COVID-19 telah berdampak terhadap aspek ekonomi sehingga pemerintah mengeluarkan Keputusan Presiden Nomor 12 Tahun 2020 tentang Penetapan Bencana Nonalam Penyebaran COVID-19 sebagai Bencana Nasional. 

Namun, Menteri Koordinator Politik, Hukum dan Keamanan, Moh. Mahfud MD, menyatakan keputusan tersebut tidak dapat dijadikan dasar sebagai force majeure untuk membatalkan kontrak.

Hal itu telah menjadi polemik di antara para pelaku usaha, karena setelah itu terdapat kebijakan pemerintah seperti Pembatasan Sosial Berskala Besar (PSBB) yang membuat kegiatan usaha menjadi tidak berjalan.

Lantas, apa yang dimaksud kejadian force majeure dan dasar hukumnya?

Force majeure adalah suatu kondisi di mana seseorang tidak dapat menjalankan kewajibannya bukan karena ia sengaja atau lalai melainkan karena ada hal-hal yang ada di luar kuasanya dan mempengaruhi dirinya untuk tidak menjalankan kewajibannya.

Dasar hukum force majeure diatur dalam beberapa aturan antara lain:

Pasal 1244 dan 1245 KUHPerdata:

“Jika ada alasan untuk itu, si berutang harus dihukum mengganti biaya, rugi dan bunga apabila ia tak dapat membuktikan bahwa hal tidak atau tidak pada waktu yang tepat dilaksanakannya perikatan itu, disebabkan karena suatu hal yang tak terduga, pun tidak dapat dipertanggungjawabkan padanya, kesemuanya itu pun jika iktikad buruk tidak ada pada pihaknya.”

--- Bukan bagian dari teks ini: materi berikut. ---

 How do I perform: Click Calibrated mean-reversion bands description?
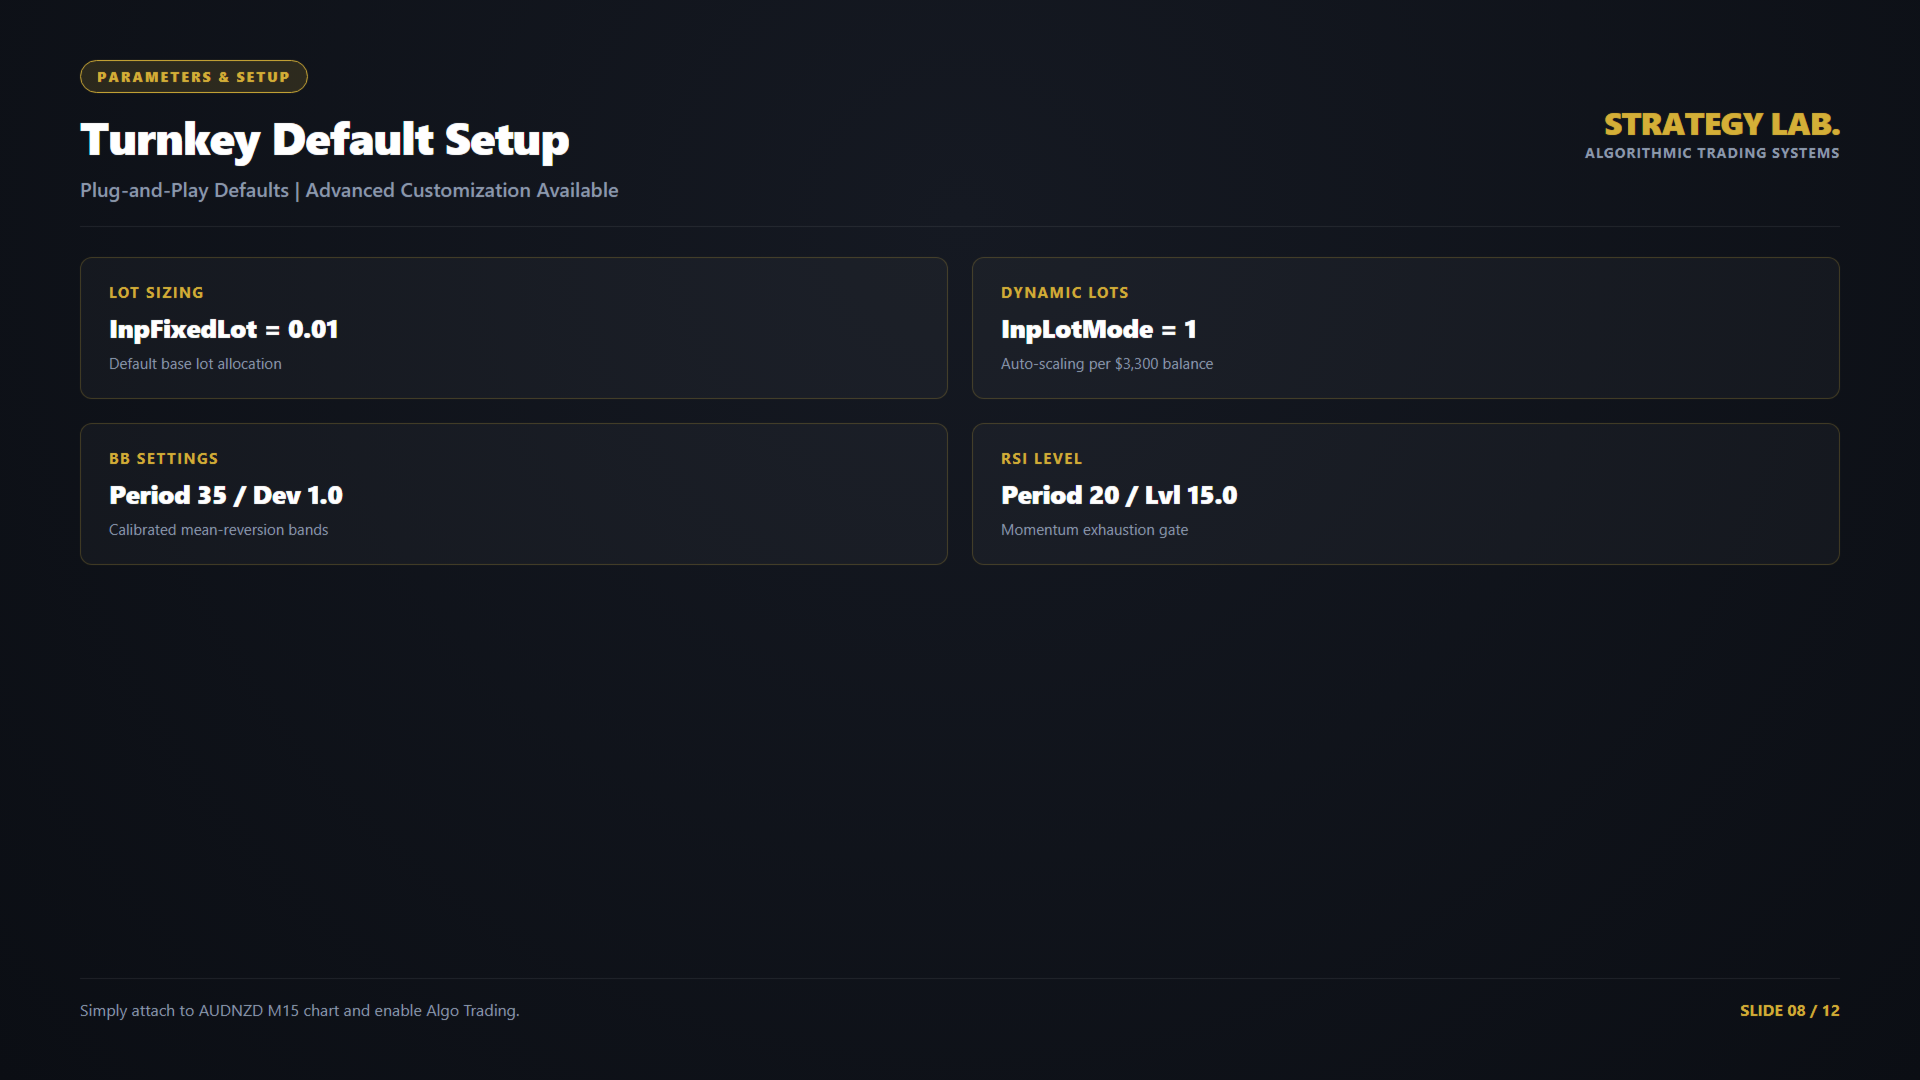[218, 530]
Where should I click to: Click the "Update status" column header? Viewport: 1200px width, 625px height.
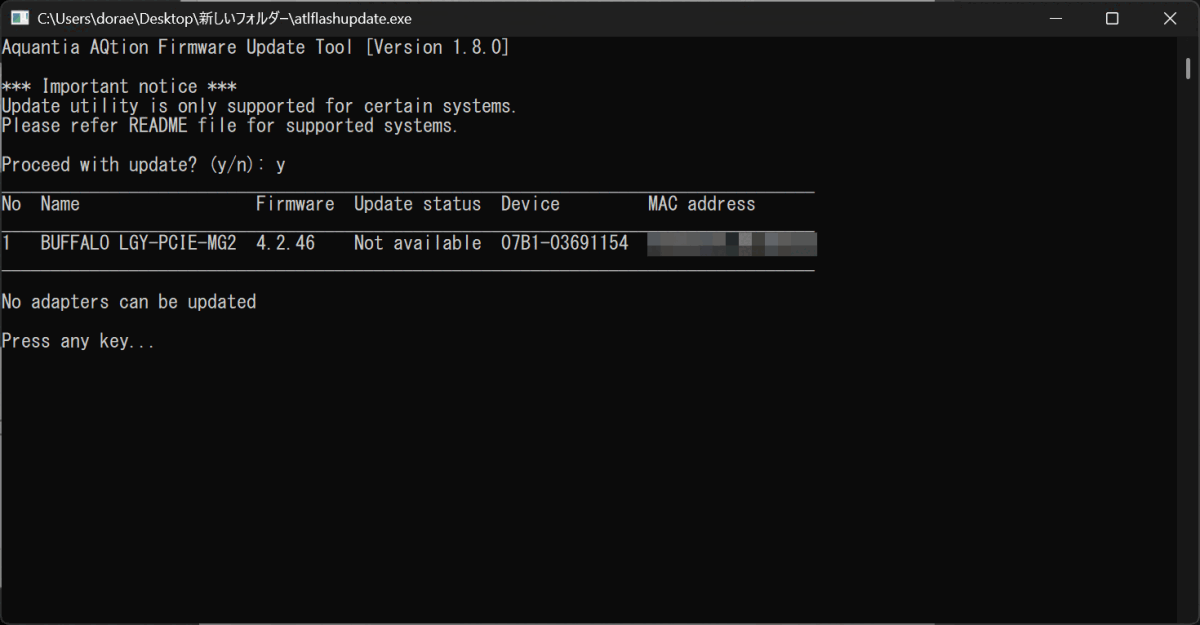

“Tiadalah biaya rugi dan bunga harus digantinya, apabila lantaran keadaan memaksa atau lantaran suatu kejadian tak disengaja si berutang berhalangan memberikan atau berbuat sesuatu yang diwajibkan, atau lantaran hal-hal yang sama  telah melakukan perbuatan yang terlarang.”

Pasal 47 ayat (1) Undang-Undang Nomor 2 Tahun 2017 Tentang Jasa Konstruksi menafsirkan keadaan memaksa merupakan kejadian yang yang timbul di luar kemauan dan kemampuan para pihak yang menimbulkan kerugian bagi salah satu pihak.

Pasal 1 angka 52 Peraturan Presiden Nomor 16 Tahun 2018 Tentang Pengadaan Barang/Jasa Pemerintah menyatakan:

“Keadaan Kahar adalah suatu keadaan yang terjadi di luar kehendak para pihak dalam kontrak dan tidak dapat diperkirakan sebelumnya, sehingga kewajiban yang ditentukan dalam kontrak menjadi tidak dapat dipenuhi.”

Yurisprudensi Mahkamah Agung dalam Putusan No.409K/Sip/1983 tertanggal 25 Oktober 1984 berpendapat bahwa keadaan memaksa harus memenuhi unsur sebagai berikut:

  1. Tidak terduga;
  2. Tidak dapat dicegah oleh pihak yang harus memenuhi kewajiban atau melaksanakan perjanjian; dan
  3. Di luar kesalahan dari pihak tersebut.